:: Instructions to follow ::
Format the records as a numbered list, starting at the line that contains "You are a computer-use agent." and stopping after the line that contains "[x=379, y=395]". Drop blank lines and leave the pictures out.
Start of Data excerpts
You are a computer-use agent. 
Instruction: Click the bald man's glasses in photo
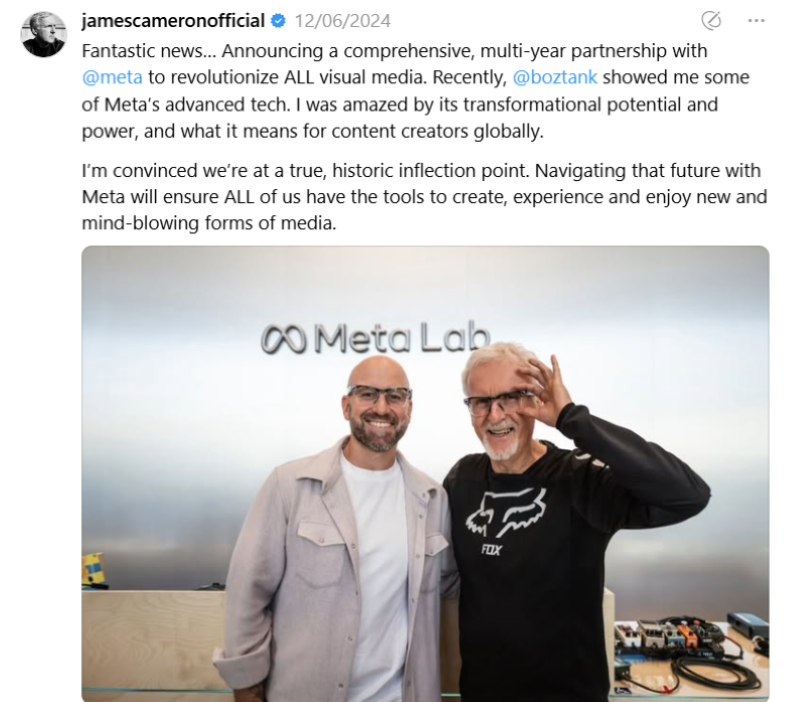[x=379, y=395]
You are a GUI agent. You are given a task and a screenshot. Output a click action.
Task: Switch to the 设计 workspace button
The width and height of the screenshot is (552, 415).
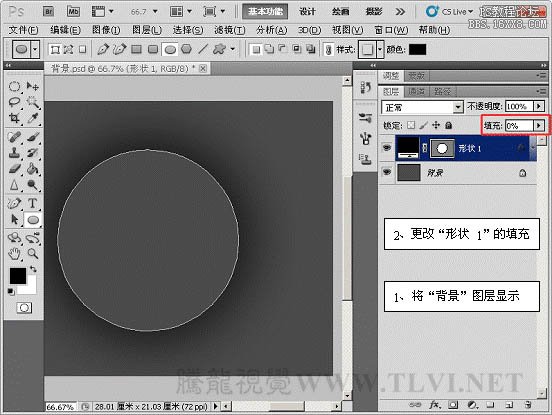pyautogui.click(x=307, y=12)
End of Data excerpts
Start of Data excerpts
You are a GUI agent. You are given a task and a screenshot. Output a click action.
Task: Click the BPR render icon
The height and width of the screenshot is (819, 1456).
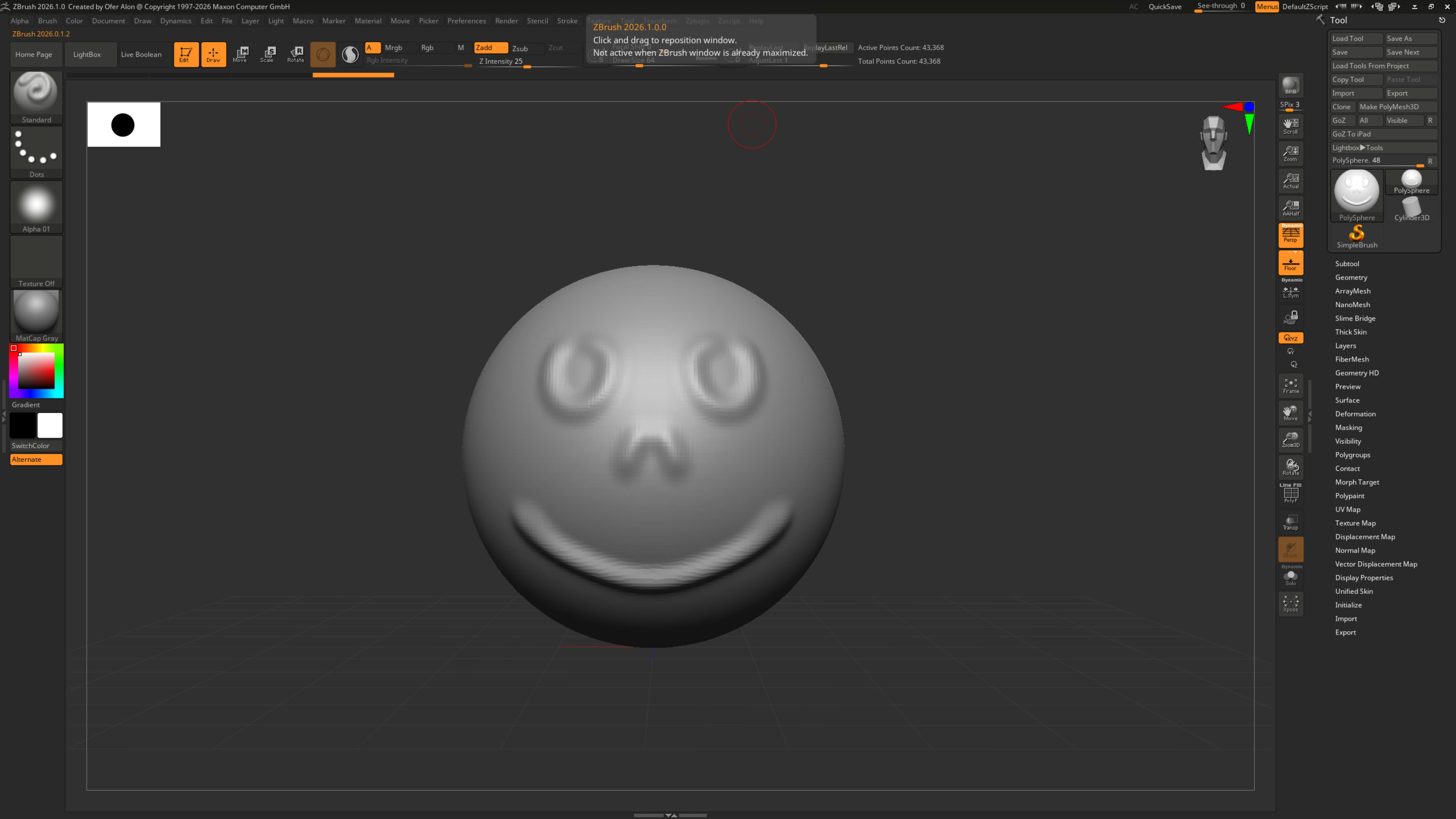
End of Data excerpts
:: Result of the task ::
1. You are a computer-use agent. 
2. Instruction: Click the bald man's glasses in photo
3. [x=379, y=395]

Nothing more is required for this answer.